- Directed by: Kurt Wilhelm
- Written by: Ilse Lotz-Dupont Franz Seitz
- Produced by: Franz Seitz
- Starring: Paul Hubschmid Letícia Román Thomas Fritsch
- Cinematography: Heinz Pehlke Heinz Schnackertz
- Edited by: Jane Seitz
- Music by: Rolf A. Wilhelm
- Production company: Thalia-Filmproduktion
- Distributed by: Nora Film
- Release date: 4 June 1965;
- Running time: 90 minutes
- Country: West Germany
- Language: German

= The Swedish Girl =

1965 film

The Swedish Girl (German: Die schwedische Jungfrau) is a 1965 West German comedy film directed by Kurt Wilhelm and starring Paul Hubschmid, Letícia Román and Thomas Fritsch. The film's sets were designed by the art directors Walter Haag and Max Mellin.

==Synopsis==
Swedish student Siri Malmgreen arrives in Munich and falls in love with the professor of zoology Martin Wiegand. She sets out to win him over, but her seductive attempts keep failing. She discovers that he is in a relationship with the publisher Margaret and tries to break them up. To make Martin jealous, she also employs a young man Philipp to pose as her own fake boyfriend.

==Cast==
- Paul Hubschmid as Prof. Dr.

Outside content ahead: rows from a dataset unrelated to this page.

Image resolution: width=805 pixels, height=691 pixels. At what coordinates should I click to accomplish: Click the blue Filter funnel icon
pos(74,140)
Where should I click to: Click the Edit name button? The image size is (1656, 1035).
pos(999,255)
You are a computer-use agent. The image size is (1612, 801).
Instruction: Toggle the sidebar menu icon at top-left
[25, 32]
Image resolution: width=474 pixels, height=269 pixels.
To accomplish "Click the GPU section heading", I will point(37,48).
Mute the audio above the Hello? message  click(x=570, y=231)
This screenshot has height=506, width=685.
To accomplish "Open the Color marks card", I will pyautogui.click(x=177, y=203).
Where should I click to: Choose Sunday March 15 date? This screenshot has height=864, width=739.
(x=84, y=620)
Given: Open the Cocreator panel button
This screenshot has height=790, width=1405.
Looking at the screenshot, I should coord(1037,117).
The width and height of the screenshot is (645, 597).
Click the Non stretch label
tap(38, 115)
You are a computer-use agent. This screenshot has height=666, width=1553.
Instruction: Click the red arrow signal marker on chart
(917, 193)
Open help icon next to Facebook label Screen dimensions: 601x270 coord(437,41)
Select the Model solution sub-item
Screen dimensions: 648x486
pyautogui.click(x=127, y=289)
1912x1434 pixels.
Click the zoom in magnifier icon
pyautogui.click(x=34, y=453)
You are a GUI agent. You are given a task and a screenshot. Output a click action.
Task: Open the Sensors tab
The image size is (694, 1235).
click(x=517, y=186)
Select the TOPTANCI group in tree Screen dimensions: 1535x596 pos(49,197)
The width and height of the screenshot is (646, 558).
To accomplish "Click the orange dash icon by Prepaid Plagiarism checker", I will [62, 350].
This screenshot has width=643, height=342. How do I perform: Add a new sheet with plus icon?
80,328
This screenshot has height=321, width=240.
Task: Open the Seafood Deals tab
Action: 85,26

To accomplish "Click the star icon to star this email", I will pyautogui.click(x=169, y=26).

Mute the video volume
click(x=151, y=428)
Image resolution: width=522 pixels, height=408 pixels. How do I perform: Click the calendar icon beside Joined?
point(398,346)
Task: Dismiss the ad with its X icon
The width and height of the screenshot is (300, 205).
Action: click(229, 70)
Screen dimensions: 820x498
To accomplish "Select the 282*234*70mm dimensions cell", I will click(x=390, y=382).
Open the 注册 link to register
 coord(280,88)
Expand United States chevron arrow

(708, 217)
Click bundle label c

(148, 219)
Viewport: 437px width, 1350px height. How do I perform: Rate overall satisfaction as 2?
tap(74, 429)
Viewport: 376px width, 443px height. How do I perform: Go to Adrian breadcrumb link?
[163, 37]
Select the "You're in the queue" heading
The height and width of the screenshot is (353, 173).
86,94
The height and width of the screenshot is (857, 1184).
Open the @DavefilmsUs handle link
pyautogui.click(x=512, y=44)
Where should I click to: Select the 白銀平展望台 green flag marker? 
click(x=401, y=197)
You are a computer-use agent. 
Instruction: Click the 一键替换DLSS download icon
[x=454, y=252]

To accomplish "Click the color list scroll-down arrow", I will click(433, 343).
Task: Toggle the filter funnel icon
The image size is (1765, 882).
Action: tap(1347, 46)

Martin Wiegand
- Letícia Román as Siri Malmgren
- Thomas Fritsch as Philipp Münzinger
- Gerlinde Locker as Barbara
- Margot Trooger as Margret Brinkmann
- Friedrich von Thun as Anton Treuberg
- Erika von Thellmann as Clotilde
- Walter Buschhoff as Georg
- Michl Lang as Apotheker
- Dieter Borsche as Crusenberg

==Bibliography==
- Bock, Hans-Michael & Bergfelder, Tim. The Concise CineGraph. Encyclopedia of German Cinema. Berghahn Books, 2009.